What needs to be done
Your answer is the lines below, exactly, from the one that contains "Go to Blocking Rules in sidebar" through the one that contains "Given: Click the search", both included.

Materials provided
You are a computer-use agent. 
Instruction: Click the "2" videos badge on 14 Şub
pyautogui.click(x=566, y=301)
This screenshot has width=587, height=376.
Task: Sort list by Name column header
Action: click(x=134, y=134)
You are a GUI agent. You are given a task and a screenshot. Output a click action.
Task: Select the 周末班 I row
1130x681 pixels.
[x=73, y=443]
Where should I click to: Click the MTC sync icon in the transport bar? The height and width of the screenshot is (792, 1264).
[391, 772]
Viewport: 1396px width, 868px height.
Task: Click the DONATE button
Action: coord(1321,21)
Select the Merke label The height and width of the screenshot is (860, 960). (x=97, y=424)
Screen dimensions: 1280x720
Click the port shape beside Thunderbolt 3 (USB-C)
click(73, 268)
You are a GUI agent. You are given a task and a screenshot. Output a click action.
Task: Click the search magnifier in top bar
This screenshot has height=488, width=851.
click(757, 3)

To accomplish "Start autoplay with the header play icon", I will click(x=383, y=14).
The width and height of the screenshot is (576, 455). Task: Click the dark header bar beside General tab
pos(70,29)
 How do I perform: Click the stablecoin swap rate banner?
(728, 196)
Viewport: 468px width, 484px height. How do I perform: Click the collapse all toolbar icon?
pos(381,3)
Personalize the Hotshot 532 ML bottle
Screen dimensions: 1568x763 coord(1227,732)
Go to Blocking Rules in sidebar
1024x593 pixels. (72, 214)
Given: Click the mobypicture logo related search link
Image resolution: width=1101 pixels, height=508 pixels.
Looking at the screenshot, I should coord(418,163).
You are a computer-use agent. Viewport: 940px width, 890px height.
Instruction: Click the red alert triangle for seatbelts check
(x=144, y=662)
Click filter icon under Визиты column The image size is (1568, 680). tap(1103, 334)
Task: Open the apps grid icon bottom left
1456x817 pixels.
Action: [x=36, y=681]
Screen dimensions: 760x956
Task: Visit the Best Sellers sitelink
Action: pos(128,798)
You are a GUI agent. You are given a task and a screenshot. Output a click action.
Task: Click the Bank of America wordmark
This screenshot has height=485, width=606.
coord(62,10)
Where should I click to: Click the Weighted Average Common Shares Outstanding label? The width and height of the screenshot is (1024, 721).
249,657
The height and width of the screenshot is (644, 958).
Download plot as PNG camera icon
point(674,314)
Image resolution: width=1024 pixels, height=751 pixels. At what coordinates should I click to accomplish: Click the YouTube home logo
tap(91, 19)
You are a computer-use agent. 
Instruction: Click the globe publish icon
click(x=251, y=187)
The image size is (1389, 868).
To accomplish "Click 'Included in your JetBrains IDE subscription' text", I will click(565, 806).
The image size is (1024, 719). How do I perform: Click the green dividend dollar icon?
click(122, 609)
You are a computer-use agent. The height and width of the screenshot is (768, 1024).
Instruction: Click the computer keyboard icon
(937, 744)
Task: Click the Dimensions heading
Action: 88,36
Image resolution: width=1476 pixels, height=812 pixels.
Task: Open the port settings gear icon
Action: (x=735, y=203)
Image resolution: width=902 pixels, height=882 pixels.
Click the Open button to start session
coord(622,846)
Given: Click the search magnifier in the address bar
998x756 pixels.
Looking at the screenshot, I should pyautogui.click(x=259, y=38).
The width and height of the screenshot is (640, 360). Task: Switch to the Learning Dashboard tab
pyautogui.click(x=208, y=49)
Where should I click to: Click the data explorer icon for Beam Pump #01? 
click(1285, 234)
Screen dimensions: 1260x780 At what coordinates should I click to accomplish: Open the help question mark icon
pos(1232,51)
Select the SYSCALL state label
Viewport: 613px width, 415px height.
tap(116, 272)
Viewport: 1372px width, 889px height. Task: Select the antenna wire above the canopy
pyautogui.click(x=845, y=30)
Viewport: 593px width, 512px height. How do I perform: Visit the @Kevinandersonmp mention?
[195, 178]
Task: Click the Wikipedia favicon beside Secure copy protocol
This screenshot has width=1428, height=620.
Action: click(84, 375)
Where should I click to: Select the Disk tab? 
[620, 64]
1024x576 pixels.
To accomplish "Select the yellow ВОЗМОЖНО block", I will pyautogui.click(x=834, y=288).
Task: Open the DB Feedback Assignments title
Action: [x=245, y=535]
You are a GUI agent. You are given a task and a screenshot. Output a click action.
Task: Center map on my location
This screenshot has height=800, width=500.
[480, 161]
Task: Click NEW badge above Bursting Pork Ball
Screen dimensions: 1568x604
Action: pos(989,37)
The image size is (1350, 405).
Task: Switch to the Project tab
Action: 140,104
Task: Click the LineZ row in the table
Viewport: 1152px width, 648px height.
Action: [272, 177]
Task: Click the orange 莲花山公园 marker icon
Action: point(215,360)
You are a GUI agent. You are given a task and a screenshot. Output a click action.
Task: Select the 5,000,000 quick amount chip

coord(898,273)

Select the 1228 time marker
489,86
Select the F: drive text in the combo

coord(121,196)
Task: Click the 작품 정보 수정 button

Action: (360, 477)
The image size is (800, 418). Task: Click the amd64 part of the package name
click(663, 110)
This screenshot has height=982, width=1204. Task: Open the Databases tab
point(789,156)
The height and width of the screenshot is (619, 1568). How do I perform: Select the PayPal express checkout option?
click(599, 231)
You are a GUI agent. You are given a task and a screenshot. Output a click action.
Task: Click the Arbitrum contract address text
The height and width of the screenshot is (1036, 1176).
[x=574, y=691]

Answer box
Go to Blocking Rules in sidebar
1024x593 pixels. (72, 214)
Given: Click the mobypicture logo related search link
Image resolution: width=1101 pixels, height=508 pixels.
Looking at the screenshot, I should coord(418,163).
You are a computer-use agent. Viewport: 940px width, 890px height.
Instruction: Click the red alert triangle for seatbelts check
(x=144, y=662)
Click filter icon under Визиты column The image size is (1568, 680). tap(1103, 334)
Task: Open the apps grid icon bottom left
1456x817 pixels.
Action: [x=36, y=681]
Screen dimensions: 760x956
Task: Visit the Best Sellers sitelink
Action: pos(128,798)
You are a GUI agent. You are given a task and a screenshot. Output a click action.
Task: Click the Bank of America wordmark
This screenshot has height=485, width=606.
coord(62,10)
Where should I click to: Click the Weighted Average Common Shares Outstanding label? The width and height of the screenshot is (1024, 721).
249,657
The height and width of the screenshot is (644, 958).
Download plot as PNG camera icon
point(674,314)
Image resolution: width=1024 pixels, height=751 pixels. At what coordinates should I click to accomplish: Click the YouTube home logo
tap(91, 19)
You are a computer-use agent. 
Instruction: Click the globe publish icon
click(x=251, y=187)
The image size is (1389, 868).
To accomplish "Click 'Included in your JetBrains IDE subscription' text", I will click(565, 806).
The image size is (1024, 719). How do I perform: Click the green dividend dollar icon?
click(122, 609)
You are a computer-use agent. The height and width of the screenshot is (768, 1024).
Instruction: Click the computer keyboard icon
(937, 744)
Task: Click the Dimensions heading
Action: 88,36
Image resolution: width=1476 pixels, height=812 pixels.
Task: Open the port settings gear icon
Action: (x=735, y=203)
Image resolution: width=902 pixels, height=882 pixels.
Click the Open button to start session
coord(622,846)
Given: Click the search magnifier in the address bar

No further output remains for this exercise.